Поэтому вряд ли стоит удивляться, что Революция не внесла никаких перемен в буржуазное письмо и что разница между письмом Фелелона и письмом Мериме совершенно ничтожна. Дело в том, что сама буржуазная идеология просуществовала, не зная малейших трещин, вплоть до 1848 года; и менее всего она была поколеблена в период Революции, которая дала в руки буржуазии политическую и социальную власть, но отнюдь не власть интеллектуальную, ибо последней она владела уже давным-давно. От Лакло и до Стендаля буржуазное письмо — если не считать недолгого периода смуты — непрестанно возобновляло и продлевало свое существование. Что же касается революции романтизма, номинально претендовавшей на переворот в области формы, то она весьма благоразумно позаботилась о том, чтобы сохранить в неприкосновенности письмо, воплощавшее ее собственную идеологию. Смешав жанры и стили и тем самым сбросив излишний груз традиции, романтизм сумел сохранить главное в классическом письме — его инструментальность; правда, этот инструмент становился слишком уж «заметным» (в частности, у Шатобриана), но все же его продолжали скромно использовать, оставаясь в полном неведении относительно того, что возможно личное, погруженное в одиночество слово. Один только Гюго сумел извлечь из непроницаемо плотных временных и пространственных измерений языка совершенно неповторимую тематику слова, которую невозможно уяснить в свете традиционной перспективы, но лишь в связи с изумляющими глубинами его собственной экзистенции. Один только Гюго, обрушившись на классическое письмо всей тяжестью своего стиля, сумел подмять его и поставить на грань уничтожения. Вот почему всякое пренебрежение к Гюго свидетельствует о том, что перед нами все та же мифология формы, под сенью которой продолжает скрываться письмо XVIII века — свидетель пышных празднеств буржуазии, и поныне все еще диктующее нормы добротного французского языка — языка замкнутого, изолированного от общества благодаря самой плотности литературного мифа. Это священное письмо, которое без разбора продолжают использовать самые различные писатели — то как свод непреложных законов, то как источник гурманских удовольствии, подобно сокровищнице, где хранится таинственная, чудесная святыня, имя которой — Французская Литература.

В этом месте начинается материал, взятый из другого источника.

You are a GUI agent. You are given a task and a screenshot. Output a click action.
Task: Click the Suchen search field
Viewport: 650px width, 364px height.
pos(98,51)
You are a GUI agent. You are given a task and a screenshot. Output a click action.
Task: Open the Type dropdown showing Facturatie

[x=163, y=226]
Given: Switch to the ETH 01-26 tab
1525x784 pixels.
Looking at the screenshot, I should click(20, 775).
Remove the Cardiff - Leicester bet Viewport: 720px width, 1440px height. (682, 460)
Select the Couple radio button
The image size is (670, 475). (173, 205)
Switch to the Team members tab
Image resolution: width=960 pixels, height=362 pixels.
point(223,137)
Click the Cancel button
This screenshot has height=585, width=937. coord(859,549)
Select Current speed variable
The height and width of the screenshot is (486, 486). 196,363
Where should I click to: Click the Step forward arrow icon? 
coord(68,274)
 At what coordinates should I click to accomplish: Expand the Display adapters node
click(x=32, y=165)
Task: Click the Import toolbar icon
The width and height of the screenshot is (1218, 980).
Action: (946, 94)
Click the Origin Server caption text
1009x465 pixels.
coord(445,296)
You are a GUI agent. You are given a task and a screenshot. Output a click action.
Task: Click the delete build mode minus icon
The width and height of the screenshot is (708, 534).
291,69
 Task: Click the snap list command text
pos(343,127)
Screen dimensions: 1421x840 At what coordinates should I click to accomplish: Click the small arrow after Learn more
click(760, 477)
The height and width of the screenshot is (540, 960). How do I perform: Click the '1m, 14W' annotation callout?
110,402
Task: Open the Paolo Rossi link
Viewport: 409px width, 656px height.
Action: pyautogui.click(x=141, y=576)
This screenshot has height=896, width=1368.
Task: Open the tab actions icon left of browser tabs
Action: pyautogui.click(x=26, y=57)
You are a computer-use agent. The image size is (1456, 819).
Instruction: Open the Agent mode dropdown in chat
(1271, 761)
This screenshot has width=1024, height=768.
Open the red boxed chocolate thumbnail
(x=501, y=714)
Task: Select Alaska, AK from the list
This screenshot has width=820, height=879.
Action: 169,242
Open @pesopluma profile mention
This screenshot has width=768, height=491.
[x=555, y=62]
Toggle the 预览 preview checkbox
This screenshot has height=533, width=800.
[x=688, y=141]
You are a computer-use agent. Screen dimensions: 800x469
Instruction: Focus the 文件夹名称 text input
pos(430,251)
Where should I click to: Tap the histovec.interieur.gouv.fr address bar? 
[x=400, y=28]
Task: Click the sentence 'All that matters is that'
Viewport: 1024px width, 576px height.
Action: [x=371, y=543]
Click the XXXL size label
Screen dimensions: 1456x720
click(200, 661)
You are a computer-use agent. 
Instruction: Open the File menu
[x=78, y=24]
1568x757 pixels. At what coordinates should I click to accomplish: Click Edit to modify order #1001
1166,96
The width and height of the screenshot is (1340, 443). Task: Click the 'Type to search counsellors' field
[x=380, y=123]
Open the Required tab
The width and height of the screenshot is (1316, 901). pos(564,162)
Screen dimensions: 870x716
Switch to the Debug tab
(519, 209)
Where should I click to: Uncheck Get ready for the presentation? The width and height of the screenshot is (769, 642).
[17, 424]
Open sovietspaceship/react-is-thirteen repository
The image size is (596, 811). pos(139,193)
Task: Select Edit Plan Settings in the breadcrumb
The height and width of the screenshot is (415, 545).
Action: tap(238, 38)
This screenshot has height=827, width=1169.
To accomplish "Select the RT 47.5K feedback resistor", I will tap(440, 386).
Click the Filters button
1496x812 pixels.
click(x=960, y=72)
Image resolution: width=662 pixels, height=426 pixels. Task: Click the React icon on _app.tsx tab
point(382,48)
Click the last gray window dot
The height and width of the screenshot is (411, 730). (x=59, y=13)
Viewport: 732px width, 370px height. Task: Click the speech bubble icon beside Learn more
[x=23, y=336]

Примерно около 1850 года произошли и совпали три новых великих исторических события: демографический взрыв в Европе; переход от текстильной промышленности к металлургической индустрии, ознаменовавший рождение современного капитализма, и, наконец, последовавший за июньскими днями 1848 года раскол французского общества на три враждующих класса, иными словами — бесповоротное крушение всех либеральных иллюзий. Эти обстоятельства поставили буржуазию в новое историческое положение. До той поры мерой и неоспоримым воплощением всякой универсальности продолжала оставаться сама буржуазная идеология; буржуазный писатель, являясь единственным судьей всех человеческих бед, не встречая на своем пути ни одного человека, который мог бы со стороны взглянуть на него самого, не испытывал никакого разлада между своим социальным положением и своим интеллектуальным призванием. Теперь же эта идеология превратилась в одну из многих возможных; универсальность ускользнула от нее; преодолеть сама себя она может отныне лишь путем самоосуждения. Писатель становится жертвой раздвоения, ибо появляется зазор между его сознанием и его социальной судьбой. Так рождается трагедия Литературы.

С этого-то момента и начинают множиться различные виды письма. Отныне выбор любого из них — изысканного, популистского, нейтрального, разговорного — превращается в основополагающий акт, посредством которого писатель принимает или отвергает свое буржуазное положение. Каждое из них оказывается попыткой разрешить орфееву проблему Современной Формы — проблему писателей без Литературы. Вот уже в течение ста лет такие писатели, как Флобер, Малларме, Рембо, Гонкуры, сюрреалисты, Кено, Сартр, Бланшо или Камю, пытались наметить пути интеграции, разрушения или восстановления в правах литературного языка; однако ставкой здесь служат не приключения формы, не успех риторики или смелое обновление и изыски словаря. Всякий раз, когда писатель запечатлевает на бумаге ту или иную последовательность слов, под вопросом оказывается само существование Литературы; что наша современность позволяет разглядеть в присущей ей множественности типов письма, так это тупик ее собственной Истории.